The Whitesboro Bearcats have taken a delicate and decisive approach to the return of athletics. They didn’t resume in early June when the University Interscholastic League said they could, but now that they have the first week under their belts, it’s time to make up for lost ground.
Whitesboro athletic director Cody Fagan said it was important to stick with the initial plan of starting June 15.
“We didn’t start the same week everyone else did and we told the community way back in February that we were going to start June 15 and we wanted them to take their vacation as soon as school was out and to use that time,” Fagan said. “We just wanted to stick by that plan. We thought we could get back into shape and do the things we needed to in six and a half weeks.”
The first week was filled with a good number of athletes according to Fagan and part of Whitesboro’s tempered approach was focusing on conditioning outside.
“We spent the first entire week all outside besides the sports-specific stuff trying to get the kids back in shape,” Fagan said. “We were away from them for 100 days exactly. We were at the regional basketball tournament and then 100 days later, we were back at it. It was interesting to say the least to be away from the kids that long and that’s the longest I’ve been away from the kids in 14 years.”
Personally for Fagan, the sabbatical was filled with many things including trepidation over the coronavirus pandemic and fatigue from household chores.
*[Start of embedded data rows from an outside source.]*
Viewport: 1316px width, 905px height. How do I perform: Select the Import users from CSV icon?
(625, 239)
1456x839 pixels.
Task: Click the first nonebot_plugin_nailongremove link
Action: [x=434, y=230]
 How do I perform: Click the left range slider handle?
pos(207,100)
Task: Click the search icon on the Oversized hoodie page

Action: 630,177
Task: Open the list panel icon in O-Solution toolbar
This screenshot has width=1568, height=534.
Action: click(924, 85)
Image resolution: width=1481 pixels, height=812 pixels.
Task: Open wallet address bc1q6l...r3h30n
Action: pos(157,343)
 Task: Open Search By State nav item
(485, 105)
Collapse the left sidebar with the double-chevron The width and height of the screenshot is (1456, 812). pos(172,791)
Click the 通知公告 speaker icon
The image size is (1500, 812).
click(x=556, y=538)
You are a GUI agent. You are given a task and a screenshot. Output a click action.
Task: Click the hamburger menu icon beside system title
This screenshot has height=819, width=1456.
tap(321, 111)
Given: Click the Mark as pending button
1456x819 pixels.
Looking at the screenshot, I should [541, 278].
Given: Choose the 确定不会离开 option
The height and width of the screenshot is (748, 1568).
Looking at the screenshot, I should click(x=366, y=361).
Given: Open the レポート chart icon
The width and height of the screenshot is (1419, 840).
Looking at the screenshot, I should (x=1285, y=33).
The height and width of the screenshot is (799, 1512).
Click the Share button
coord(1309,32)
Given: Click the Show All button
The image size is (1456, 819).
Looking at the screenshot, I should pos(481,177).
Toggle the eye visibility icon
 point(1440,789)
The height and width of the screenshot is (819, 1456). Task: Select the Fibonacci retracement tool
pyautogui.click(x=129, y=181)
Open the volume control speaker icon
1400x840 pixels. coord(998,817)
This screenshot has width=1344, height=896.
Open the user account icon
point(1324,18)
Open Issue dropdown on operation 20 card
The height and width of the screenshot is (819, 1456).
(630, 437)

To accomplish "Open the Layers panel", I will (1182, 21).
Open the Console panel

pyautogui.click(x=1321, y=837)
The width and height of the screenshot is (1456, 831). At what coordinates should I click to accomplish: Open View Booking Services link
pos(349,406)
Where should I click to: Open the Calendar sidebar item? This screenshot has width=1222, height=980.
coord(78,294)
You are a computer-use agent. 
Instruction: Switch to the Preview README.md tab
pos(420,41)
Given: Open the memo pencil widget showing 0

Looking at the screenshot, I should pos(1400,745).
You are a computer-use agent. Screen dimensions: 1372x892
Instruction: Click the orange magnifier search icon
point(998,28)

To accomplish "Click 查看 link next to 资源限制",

“It was crazy,” Fagan said. “It was different good and bad. The good was I got to spent way more time with the family and we bought a house during this transition. My wife has been working me to the bone with projects and I’ve got to spend a lot more time with my family and normally spring is the busiest time for a small school athletic director.”
When the athletes first returned, there was a noticeable passion ensconced in the workouts. Fagan and his coaching staff also had to make it clear how important following the safety protocols was during this time.
“You could see in their faces the first day and kids are kids,” Fagan said. “They want to be around each other and want to be around us. It was hard to get them to understand that they have to be socially distant while working out and that they can’t be within 10 feet of each other. Once it’s time to get a water break, we can’t swarm like a swarm of bees.
“We’re not excited about having to do the social distance, but it’s a means to an end. What we all want to do is be back together safe and sound in August to play all the things we love. This is the price we have to pay right now. “
During the time away from athletics, Whitesboro coaches made a point to hold virtual workouts to keep the kids active.
Upon their return, some were in shape and some were not.
“We had 20% of them were in pretty good shape and you could tell that they did what they needed to,” Fagan said. “Like anything, it’s hard to keep yourself in great shape. We had a great number that needed to get back into shape. That was our approach when we met as a coaching staff. We wanted to spend a week and gauge it after that week. We felt like it was time to start developing strength again.”
After missing 100 days and a key portion of the athletic year in the spring sports season, Fagan said it’s even more imperative that they get back to putting in work because the fall sports season is right around the corner.
“The spring is a big, huge time for us lifting and getting kids ready,” Fagan said. “Baseball, track and tennis, it didn’t matter what sport you’re in, you’re going to lift during the athletic period three days a week and do speed development the other two. We wanted to make sure we spent a lot of our spring making them into better athletes and we missed that. You’re never going to make up the lost ground, but we’re trying to knock a dent in that.”
A big part of weightlifting is injury prevention, so setting a foundation during this time is key according to Fagan.
Like last summer, Whitesboro isn’t going to focus on football just yet. It is important to focus on spring sports for the time being, then they will turn their attention to fall sports in July.
The Bearcats will be missing out on 7-on-7 football this summer, but Fagan was quick to point out that so is everyone else in the state.
“It’s great on the offensive side, but it’s not the end of the world not having it,” Fagan said. “It may hit some of those spread teams a little harder than us, but with us being an option-based attack, it’s by no means something we’re going to lose sleep over.”
While getting into shape is one of the main goals for the next few weeks, Fagan said staying safe is the priority.
“Schools are shutting down all over the state,” Fagan said. “Our biggest goal is to stay on top of the social distancing and keep disinfecting everything. I’ve never sprayed so many spray bottles worth of sanitizer and hand cleaner in my life, but our biggest deal is to keep our kids and coaches safe. If we get shut down, we’re right back to where we were. We’re going to take a little extra time to make sure we’re as clean as possible and see if we can make it all the way to August without any breaks.”